North Korea is a hold-over from the Cold War, and what is required to deal with them is old-fashioned Cold War brinksmanship. The squeamish left would like us to believe that this kind of Cold War threat was some form of wild-eyed lunacy. But such policies are merely a recognition of the grave seriousness of the nuclear threat we face.
If you think the stakes are being exaggerated, consider the current debate in Egyptian newspapers. Observing that Iraq and North Korea have gotten away with illicit nuclear weapons programs for as long as a decade at a time, Islamic hard-liners are now demanding that Egypt restart its nuclear weapons program. The reason is simple.
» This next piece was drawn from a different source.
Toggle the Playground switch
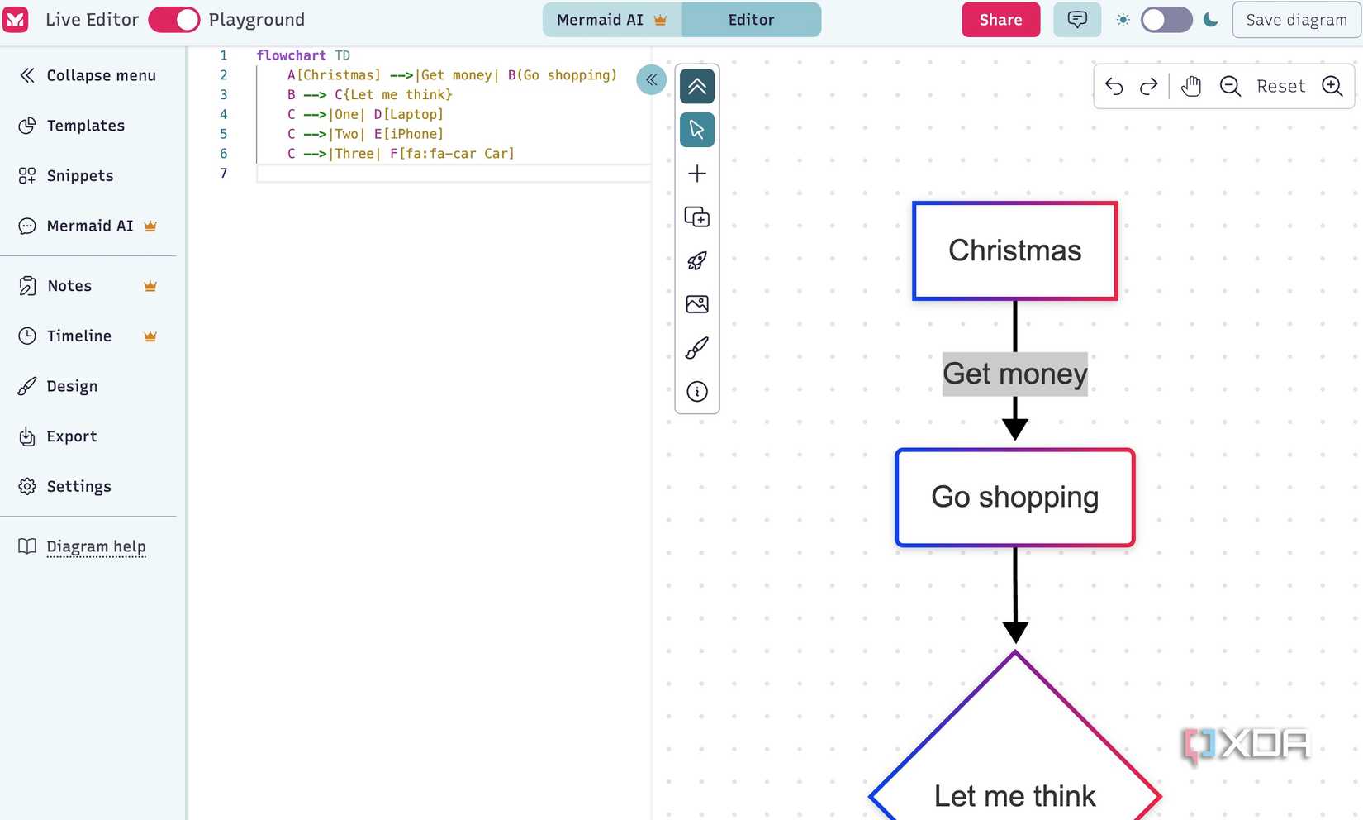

Nuclear proliferation is not kept in check by the paper barriers of U.N. treaties; it is kept in check by the threat of overwhelming force. If we aren't willing to use that kind of force against North Korea, then every tin-pot dictatorship on earth will scramble to acquire nuclear weapons, creating a world so dangerous that facing down North Korea will look, in retrospect, like a walk in the park.
U.S. military doctrine is based on acquiring the ability to fight two major wars at the same time. But destroying the North Korean nuclear program will not require an enormous new quantity of material resources, just a few dozen bombers, and a few dozen ICBM silos. What our North Korea strategy really needs is something in much shorter supply: enough extra courage and moral resolve for a vigorous defense of America's second front.